Il convient d’informer l’ensemble des salariés de l’existence de la procédure, des garanties de confidentialité offertes et des voies de recours en cas de manquement. Toute violation de la confidentialité peut engager la responsabilité disciplinaire de l’auteur de la divulgation, voire la responsabilité civile de l’employeur en cas de préjudice subi par les personnes concernées.
Il est conseillé de documenter précisément les mesures prises pour garantir la confidentialité à chaque étape du traitement de l’alerte, et de prévoir un suivi régulier de l’efficacité du dispositif.
Cadre juridique
- Article L.121-6 du Code du travail : Protection de la vie privée au travail, encadrement de la collecte et du traitement des données à caractère personnel.
- Article L.245-2 du Code du travail : Protection contre le harcèlement moral et sexuel, obligation de prévention et de traitement des situations signalées.
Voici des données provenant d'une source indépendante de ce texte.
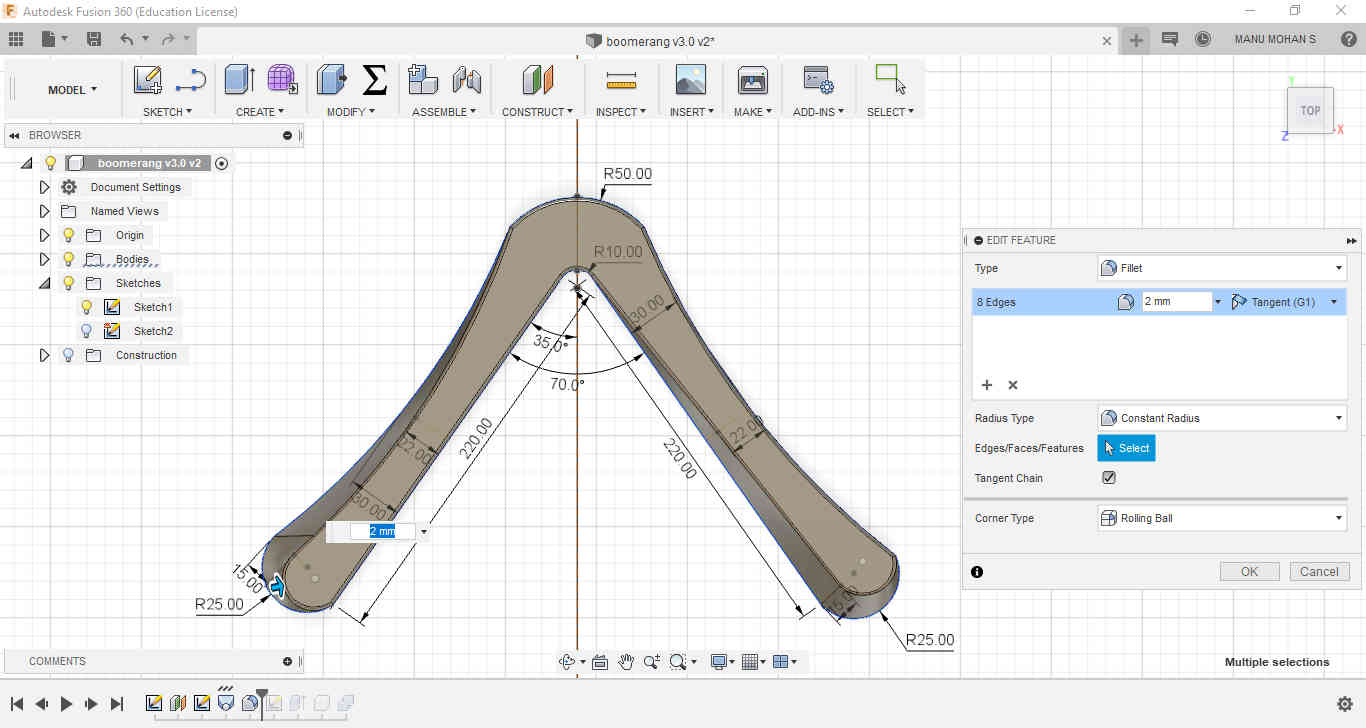Select the Extrude tool icon

click(x=240, y=80)
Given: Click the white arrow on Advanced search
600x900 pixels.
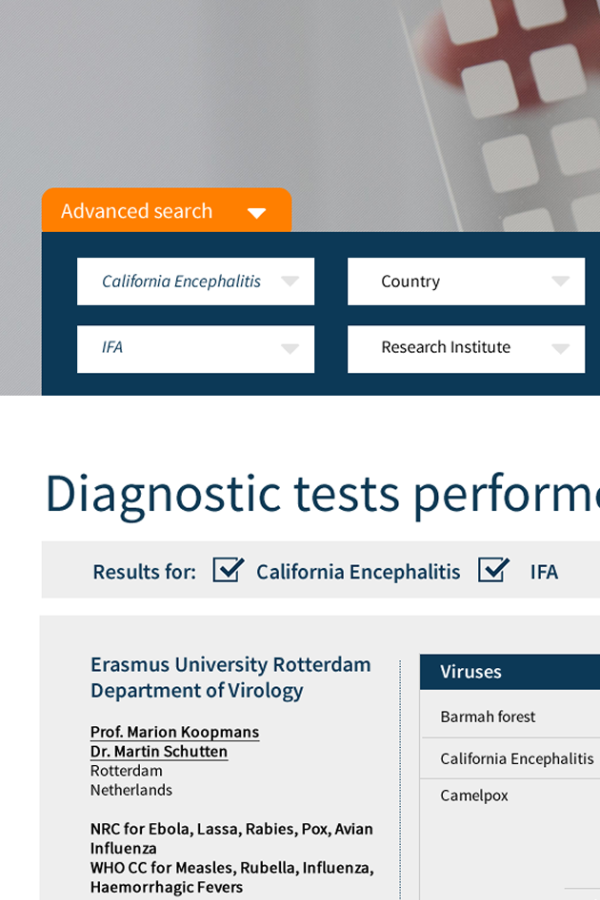Looking at the screenshot, I should tap(257, 213).
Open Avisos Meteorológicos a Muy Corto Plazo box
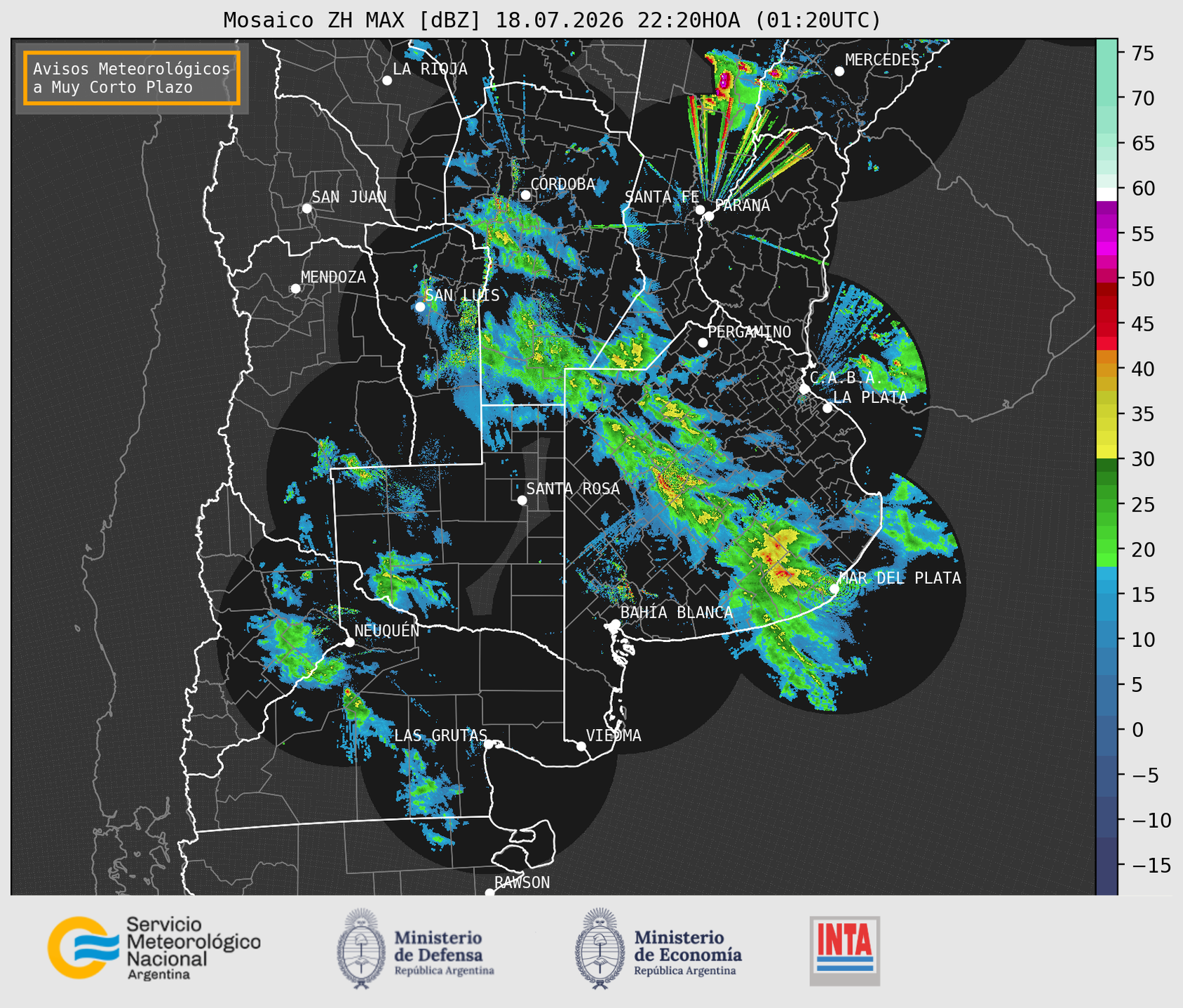 (x=132, y=78)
- Articles L.271-1 à L.271-10 du Code du travail : Dispositif de protection des lanceurs d’alerte, garanties de confidentialité et interdiction de représailles.
- Loi du 16 mai 2023 relative à la protection des lanceurs d’alerte : Procédure de signalement interne, confidentialité de l’identité du lanceur d’alerte et des personnes concernées.
- Règlement (UE) 2016/679 (RGPD) : Principes applicables à la protection des données personnelles dans le cadre du traitement des alertes.
- Jurisprudence luxembourgeoise : Obligation pour l’employeur de veiller à la stricte confidentialité des informations recueillies lors de l’instruction d’une alerte RPS, sous peine de voir sa responsabilité engagée en cas de divulgation non justifiée.
Note
La confidentialité autour des alertes RPS n’exonère pas l’employeur de son obligation de diligenter une enquête sérieuse, impartiale et documentée. Toute atteinte injustifiée à la confidentialité peut constituer une faute et exposer l’entreprise à des sanctions civiles, administratives ou pénales. Il est essentiel de garantir l’encadrement humain du dispositif et la traçabilité des actions menées.